**Provided passage**
(begin)

Unearthly Times

The Fourth Doctor: Tom Baker
1974–81

The Brain of Morbius

Story
084

N.B. there might (or might not) be spoilers in this article!

It’s surely no coincidence that Steven Moffat chose to bring his previously unseen Doctor to life on Karn. The clip of The Brain of Morbius‘s mind-bending contest on the BBC programmes website might well somewhat sneakily cut the scene short, but the Beeb can’t hide these other hitherto unknown incarnations of the Doctor that easily!

“How far, Doctor? How long have you lived? … Your puny mind is powerless against the strength of Morbius … Back. Back. To your beginning!”

Morbius, The Brain of Morbius: Part Four

Even if Philip Hinchcliffe had not confirmed that it was the intention to imply they were pre-William Hartnell Doctors, the dialogue in the scene leads you to that conclusion. (‘Back. Back. To your beginning!,’ says Morbius.) The Doctor appears to be losing the contest and indeed nearly dies as a result of it. In fact, so close to death is he that Maran has to give up the remaining Elixir of Life to revive him – and we know how powerful that stuff is!

So maybe, when the President of the High Council said ‘Show me the earliest Doctor‘ back in The Three Doctors, he didn’t know there were previous incarnations? Or maybe Hartnell’s incarnation was the first time he called himself ‘Doctor’ (and therefore the earliest “Doctor”)?

Perhaps the Doctor we met in An Unearthly Child was merely the first in a new cycle of regenerations? Perhaps his previous set of lives is kept a secret even from the rest of the Time Lords and only a mind as powerful as Morbius’s can unlock it?

Or maybe that cutaway to Sarah means these are Morbius’s previous lives – as some have summised? Or perhaps we missed even more of the Doctor’s previous lives in that brief gap? Might we have seen The Curse of Fatal Death Doctors? The Shalka Doctor? Is one of those faces the protagonist of The Infinity Doctors?

(end)

**Records shown**
(begin)

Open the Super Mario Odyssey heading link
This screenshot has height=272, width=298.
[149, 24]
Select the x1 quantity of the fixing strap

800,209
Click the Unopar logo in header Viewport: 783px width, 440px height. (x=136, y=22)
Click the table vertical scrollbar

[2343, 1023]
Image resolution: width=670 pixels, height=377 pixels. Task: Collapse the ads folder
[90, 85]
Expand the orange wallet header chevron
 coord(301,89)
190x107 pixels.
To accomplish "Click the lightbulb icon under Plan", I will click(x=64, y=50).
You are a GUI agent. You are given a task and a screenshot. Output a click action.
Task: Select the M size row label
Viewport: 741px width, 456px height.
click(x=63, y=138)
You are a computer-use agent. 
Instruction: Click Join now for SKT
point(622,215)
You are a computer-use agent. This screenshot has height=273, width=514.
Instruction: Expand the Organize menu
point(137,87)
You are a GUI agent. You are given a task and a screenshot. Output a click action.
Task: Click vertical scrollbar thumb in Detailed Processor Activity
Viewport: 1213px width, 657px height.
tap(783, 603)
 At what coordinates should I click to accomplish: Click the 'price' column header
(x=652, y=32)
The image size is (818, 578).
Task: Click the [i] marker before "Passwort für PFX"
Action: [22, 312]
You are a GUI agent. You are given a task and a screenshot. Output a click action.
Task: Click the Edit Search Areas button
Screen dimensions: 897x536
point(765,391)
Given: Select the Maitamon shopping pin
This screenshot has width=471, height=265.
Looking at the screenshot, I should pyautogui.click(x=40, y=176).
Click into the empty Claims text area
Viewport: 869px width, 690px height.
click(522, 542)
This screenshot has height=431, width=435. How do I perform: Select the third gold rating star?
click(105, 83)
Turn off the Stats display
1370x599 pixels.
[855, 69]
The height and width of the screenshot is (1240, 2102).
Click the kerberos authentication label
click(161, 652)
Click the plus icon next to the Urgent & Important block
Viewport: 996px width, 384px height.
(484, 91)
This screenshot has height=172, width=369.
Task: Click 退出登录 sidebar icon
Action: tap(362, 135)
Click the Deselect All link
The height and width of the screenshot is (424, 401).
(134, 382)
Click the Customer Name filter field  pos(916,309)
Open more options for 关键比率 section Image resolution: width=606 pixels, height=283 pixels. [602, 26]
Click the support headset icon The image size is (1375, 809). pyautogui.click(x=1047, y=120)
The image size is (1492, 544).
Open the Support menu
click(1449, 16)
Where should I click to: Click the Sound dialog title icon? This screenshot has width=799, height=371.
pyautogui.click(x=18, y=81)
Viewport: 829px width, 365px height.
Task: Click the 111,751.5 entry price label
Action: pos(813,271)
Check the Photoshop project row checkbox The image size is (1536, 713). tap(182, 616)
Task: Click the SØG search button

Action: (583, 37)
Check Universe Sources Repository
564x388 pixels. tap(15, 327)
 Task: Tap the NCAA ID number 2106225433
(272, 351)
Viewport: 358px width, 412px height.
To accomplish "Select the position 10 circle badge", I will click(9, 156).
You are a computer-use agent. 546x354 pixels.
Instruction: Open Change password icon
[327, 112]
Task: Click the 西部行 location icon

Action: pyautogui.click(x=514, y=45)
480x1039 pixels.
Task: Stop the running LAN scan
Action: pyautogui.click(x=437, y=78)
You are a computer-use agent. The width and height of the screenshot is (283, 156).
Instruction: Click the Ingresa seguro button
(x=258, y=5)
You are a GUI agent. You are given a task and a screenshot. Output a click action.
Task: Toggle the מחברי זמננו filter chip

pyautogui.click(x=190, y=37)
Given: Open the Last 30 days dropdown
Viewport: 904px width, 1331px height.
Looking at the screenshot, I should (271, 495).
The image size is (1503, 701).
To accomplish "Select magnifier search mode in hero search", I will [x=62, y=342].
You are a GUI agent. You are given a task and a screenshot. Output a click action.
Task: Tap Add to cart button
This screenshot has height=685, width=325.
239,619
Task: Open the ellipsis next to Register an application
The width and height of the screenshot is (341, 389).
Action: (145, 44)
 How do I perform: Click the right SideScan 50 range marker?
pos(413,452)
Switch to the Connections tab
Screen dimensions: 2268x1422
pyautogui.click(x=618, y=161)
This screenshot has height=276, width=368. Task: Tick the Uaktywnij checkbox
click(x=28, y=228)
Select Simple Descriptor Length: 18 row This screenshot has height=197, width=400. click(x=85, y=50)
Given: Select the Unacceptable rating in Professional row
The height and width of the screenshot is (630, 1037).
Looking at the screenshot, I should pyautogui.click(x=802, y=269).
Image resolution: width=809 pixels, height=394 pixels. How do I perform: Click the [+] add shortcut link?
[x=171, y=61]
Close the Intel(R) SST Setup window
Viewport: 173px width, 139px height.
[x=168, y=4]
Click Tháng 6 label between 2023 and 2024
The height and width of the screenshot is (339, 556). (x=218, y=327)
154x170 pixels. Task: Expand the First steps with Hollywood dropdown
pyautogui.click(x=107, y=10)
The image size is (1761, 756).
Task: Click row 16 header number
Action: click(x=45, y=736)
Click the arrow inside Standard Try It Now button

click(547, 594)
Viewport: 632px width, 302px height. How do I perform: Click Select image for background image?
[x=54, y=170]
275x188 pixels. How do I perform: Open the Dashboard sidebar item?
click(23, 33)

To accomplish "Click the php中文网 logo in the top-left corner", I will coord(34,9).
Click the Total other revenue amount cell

(end)

**Required actions**
• a. From the Brain of Morbius article, reproduce the part that opens with the words containing "Or maybe that" and closes with "The Infinity Doctors?".
• b. According to the Brain of Morbius article, who has to give up the remaining Elixir of Life to revive the Doctor?
• c. Translate this sentence from the Brain of Morbius article into Spanish: "The Doctor appears to be losing the contest and indeed nearly dies as a result of it."

**Responses in order**
• a.
Or maybe that cutaway to Sarah means these are Morbius’s previous lives – as some have summised? Or perhaps we missed even more of the Doctor’s previous lives in that brief gap? Might we have seen The Curse of Fatal Death Doctors? The Shalka Doctor? Is one of those faces the protagonist of The Infinity Doctors?

• b. Maran.

• c. El Doctor parece estar perdiendo el duelo y, de hecho, casi muere a causa de ello.